Harold Rosen told me the anecdote of how the meeting came to be set up (page 212).

July 26, 1960, Puckett confirms a meeting requested by Abe Silverstein for Hughes to present its satellite proposal to Keith Glennan.

Technical memos in the meantime show Williams's preoccupation with dynamics studies and his involvement with NASA's Langley field center.

Memo from John Richardson to C.G.Murphy of August 12, 1960, talks of GT&E's evaluation of the Hughes satellite. Richardson believed that the GT&E reaction was quite good. GT&E asked Hughes for justification of the life expected for the TWT; how the telemetry system could be protected from disruptive tampering and how the Hughes assertion that ten launches would be needed for one successful satellite could be reconciled with the company's plans for three launches.

An internal memo from Ralph B. Reade to Roy Wendahl raised concern about internal conflicts in the field of satellite communication and the company's fragmented approach to military customers.

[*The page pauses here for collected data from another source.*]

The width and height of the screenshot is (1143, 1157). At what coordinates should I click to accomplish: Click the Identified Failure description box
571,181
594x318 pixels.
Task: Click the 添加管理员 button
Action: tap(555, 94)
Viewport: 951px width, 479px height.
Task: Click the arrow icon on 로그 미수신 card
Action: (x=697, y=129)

September 14, 1960: preliminary cost estimates of a commercial communication satellite. Total: $15.75 million, including $4 million for the Jarvis Island launch site.

A letter from John Rubel to A.S.Jerrems dated September 22, 1960, refers to a visit he had made a few weeks earlier to Hughes.

On October 25, 1960, Rosen wrote back to Witting refuting all the specific criticisms that Witting made of the HAC proposals. Rosen concluded, "In our opinion, the Hughes proposal, if implemented, would achieve all the objectives of the present program, but at an earlier date and lower cost."

Memos in September, October, and November show that HAC held meetings with GT&E, The Rand Corporation, Bell Telephone Laboratories (November 2, 1960), ITT, and British Telecommunications.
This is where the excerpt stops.